Tuesday, October 14, 2008

American Sentences

Okay, help me here. All the cool kids are writing these things called American Sentences. If I understand it right, this is a poetic form invented by Allen Ginsberg, and it's a single seventeen-syllable line. And I don't get it.

This is a humiliating confession for me. I pride myself on getting poetry. There are some forms I like less than other forms, but for the most part I feel like I understand what they're getting at. The way that the ballad form goes for repetition and undeniable closure with with every quatrain, say. I may like it or not, I may think it's suitable for some particular poem or not. But at least I get it.

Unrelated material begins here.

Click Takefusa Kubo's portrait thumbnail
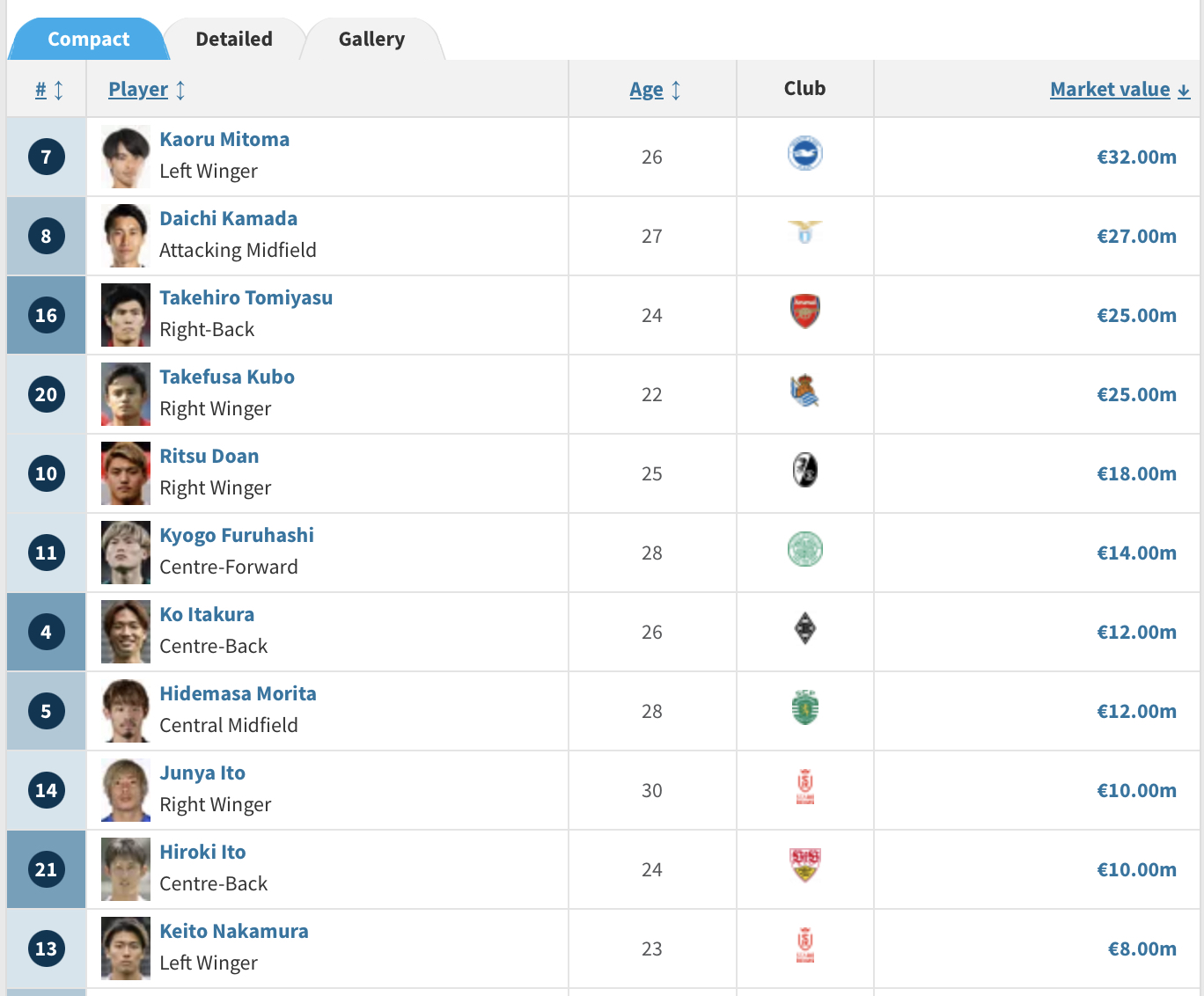 (126, 394)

Not so with American sentences. First of all, the line. One line is the same as none. Isn't it? I mean, a line only comes into effect by being divided from other lines. What lines make are pauses, where you draw breath, or lift your eye. A single line isn't a line, it's an absence of lines.

Okay. And now syllables. First of all, the American language is a heavily stressed language. Its rhythms aren't made by patterns of syllables, they're made by patterns of stresses. From day one, no one's really minded if you have a few too many unaccented syllables, or a few too few. Who's counting? Not Americans. Now, if you have a language with syllabic quantity, like Latin or Greek, where syllables are actually long or short -- I mean, long or short in the amount of time it consumes to say them, where a long 'a' is (more or less) twice as long as a short 'a' -- counting syllables makes sense. You can make patterns out of them. And some languages, such as French, are severely handicapped, having neither stress nor quantity, and they have to count syllables to make poetry. What else can they do?

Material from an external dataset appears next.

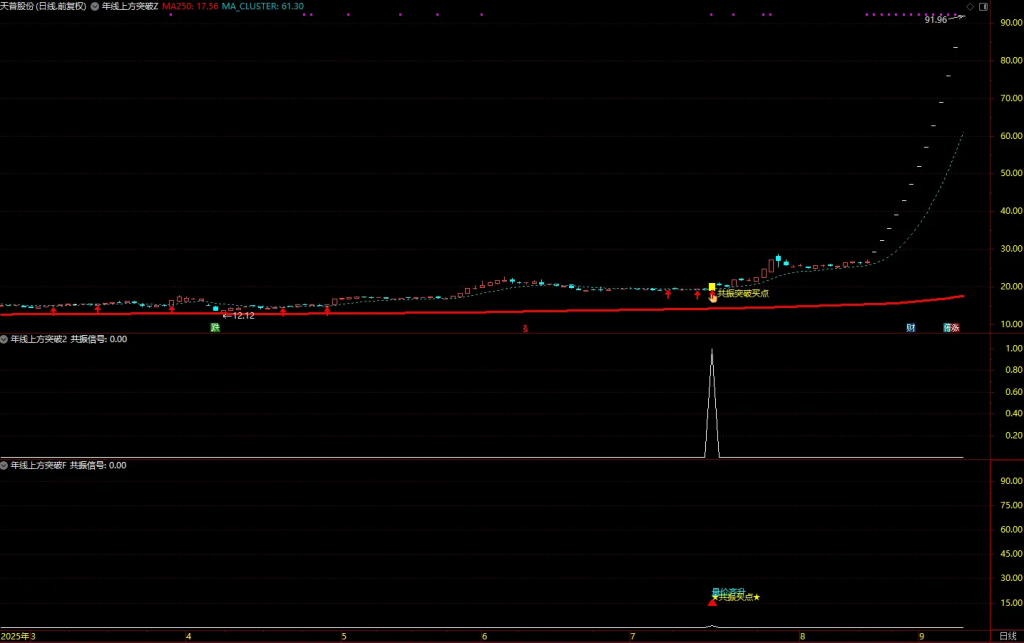Click the green 跌 marker on the chart

(214, 327)
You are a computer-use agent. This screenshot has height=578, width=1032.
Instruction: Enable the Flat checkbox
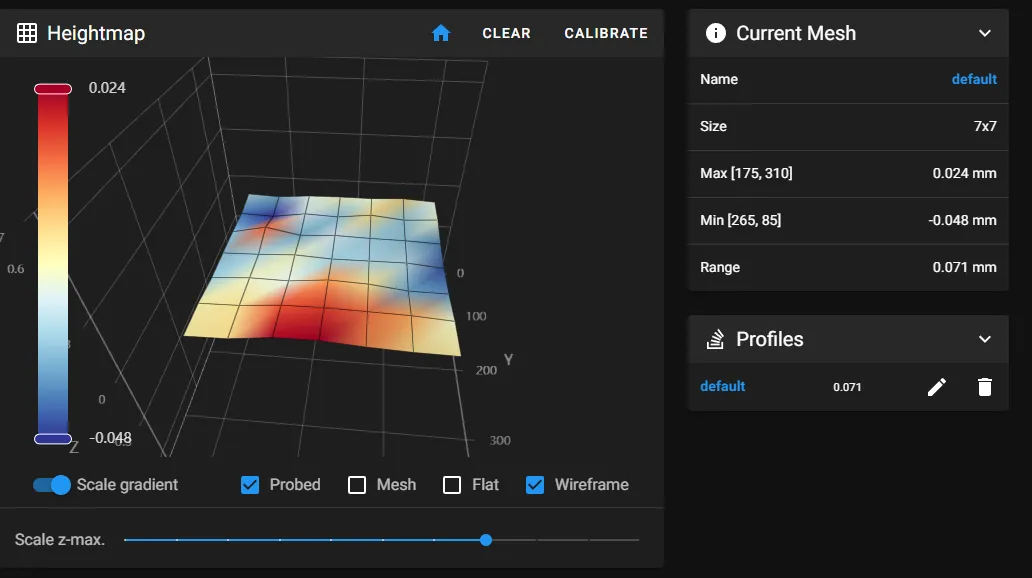[x=453, y=485]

So. In an American Sentence we have seventeen syllables. Why? Why seventeen? Why not eleven, or twenty-one? Most verse forms spin off rhythms or patterns of daily speech, exaggerating tendencies that are already there. A line is more or less what you can say before taking another breath. Iambic pentameter is more or less the rhythm of English speech. Jingly rhymes come naturally to children, and rhyme-schemes spin off of that.

But seventeen syllables? It's artificial. It's arbitrary. It has nothing to do with natural American speech. There's no one who just always pauses on his seventeenth syllable. No one even knows when he or she's come to the seventeenth syllable. The only way you can figure out if you have seventeen syllables is by counting them out on your fingers. You can't figure it out by singing, or chanting, because there's no American song that has a seventeen-syllable line.

So I don't get it. I like some of the American Sentences people write. But not as poems, just as sentences. And I can't see why they'd be any better, or any worse, if they were sixteen or eighteen syllables long. I simply can't see it as a poetic form.

So help me out, here. What does an American Sentence feel like? It must touch some chord for you all, or you wouldn't keep reading and writing them. It must have some source in speech or song that's hidden from me. What is it?